Hi Coptic,
(1) That’s a far cry from your original claim that such studies are worthless.
(2) If the differentiation happens in adulthood, not in childhood… So what? My point that transsexuals have brain structure matching their mental identity, not their physical identity still stands. When and why that happens is secondary. We’re looking at ontological implications of this.
(3) If the study in question did not correctly control for hormone intake, then we are still left with a conclusion that hormone levels can influence brain structure (and why wouldn’t they, if sexual differentiation in humans is hormone-driven?). This would be a very powerful finding anyway. It would imply two things: (a) an individual with messed-up hormonal balance will grow up transsexual; (b) by undergoing a hormone therapy, a person actually rewires his/her brain to a target gender.
Anyway, I’m going to return to the point made by the OP. From what we know so far, an individual’s sexuality has several dimensions:
(a) genotype (XX/XY)
(b) phenotype (male/female)
(c) self-perceived gender (male/female)
(d) object of sexual attraction (males/females)
Now, the most typical combinations are:
- man: XY, male phenotype, male ego, female-attracted
- woman: XX, female phenotype, female ego, male-attracted
Problem is, these are not the only combinations possible, and specifically, an individual
cannot in general be classified simply as a man/woman basing on one parameter alone. Yes, it will work for
most people, but not for all. To wit:
- XX/XY differentiation is not enough. Example: CAIS – an XY female (albeit sterile).
- phenotype itself is not enough. Examples: (1) CAIS; (2) Gender Identity Disorder.
- self-perceived gender is not enough. As you have noted, other people will not agree with individual’s self-identification, and can react quite violently after finding that individual’s phenotype does not neet their expectations.
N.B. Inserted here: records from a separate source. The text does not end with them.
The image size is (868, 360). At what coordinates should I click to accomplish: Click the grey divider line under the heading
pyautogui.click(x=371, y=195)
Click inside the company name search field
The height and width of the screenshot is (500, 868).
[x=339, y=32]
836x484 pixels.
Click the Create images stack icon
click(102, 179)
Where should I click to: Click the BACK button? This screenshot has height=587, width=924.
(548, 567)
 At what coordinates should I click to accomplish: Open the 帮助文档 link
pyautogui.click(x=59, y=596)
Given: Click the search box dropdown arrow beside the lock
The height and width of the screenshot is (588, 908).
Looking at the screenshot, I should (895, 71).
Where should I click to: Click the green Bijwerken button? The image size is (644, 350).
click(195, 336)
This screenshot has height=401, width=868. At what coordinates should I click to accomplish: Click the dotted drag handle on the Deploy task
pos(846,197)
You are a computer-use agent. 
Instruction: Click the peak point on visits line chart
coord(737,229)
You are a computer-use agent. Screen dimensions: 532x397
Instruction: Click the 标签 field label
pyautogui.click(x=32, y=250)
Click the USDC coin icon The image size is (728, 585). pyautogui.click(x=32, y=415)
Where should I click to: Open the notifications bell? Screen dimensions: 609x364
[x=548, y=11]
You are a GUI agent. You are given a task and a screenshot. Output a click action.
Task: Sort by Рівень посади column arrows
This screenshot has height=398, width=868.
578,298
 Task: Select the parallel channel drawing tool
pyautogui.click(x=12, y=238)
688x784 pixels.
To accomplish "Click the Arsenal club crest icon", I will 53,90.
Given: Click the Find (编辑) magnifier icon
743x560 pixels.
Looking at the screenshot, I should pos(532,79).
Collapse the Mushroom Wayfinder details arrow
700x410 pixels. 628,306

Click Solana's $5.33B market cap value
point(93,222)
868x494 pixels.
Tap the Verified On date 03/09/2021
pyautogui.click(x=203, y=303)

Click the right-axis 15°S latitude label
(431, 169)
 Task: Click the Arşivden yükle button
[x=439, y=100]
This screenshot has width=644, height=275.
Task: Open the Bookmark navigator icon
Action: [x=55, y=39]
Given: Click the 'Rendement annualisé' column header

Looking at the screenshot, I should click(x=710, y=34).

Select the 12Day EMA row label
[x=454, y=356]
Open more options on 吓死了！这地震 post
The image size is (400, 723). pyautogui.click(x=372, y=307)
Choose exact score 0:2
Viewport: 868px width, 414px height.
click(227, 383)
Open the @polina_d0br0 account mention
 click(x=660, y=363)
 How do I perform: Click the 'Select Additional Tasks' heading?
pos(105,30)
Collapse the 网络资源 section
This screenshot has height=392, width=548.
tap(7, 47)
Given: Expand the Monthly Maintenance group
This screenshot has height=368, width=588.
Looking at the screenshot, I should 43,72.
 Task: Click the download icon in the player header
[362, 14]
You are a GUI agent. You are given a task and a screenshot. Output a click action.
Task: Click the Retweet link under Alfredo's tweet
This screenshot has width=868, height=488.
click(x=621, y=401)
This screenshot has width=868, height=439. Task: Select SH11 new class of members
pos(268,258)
- object of sexual attraction. Homosexuality, enough said.
That’s why I believe that two ontological errors should be avoided:
(1) reducing individual to XX/XY type. It’s incorrect, reductionist and materialist.
(2) lumping together transsexuality and homosexuality. As most homosexuals have no symptoms of GID, there’s good reason to believe that both disorders are unrelated (although one may be misdiagnosed as the other).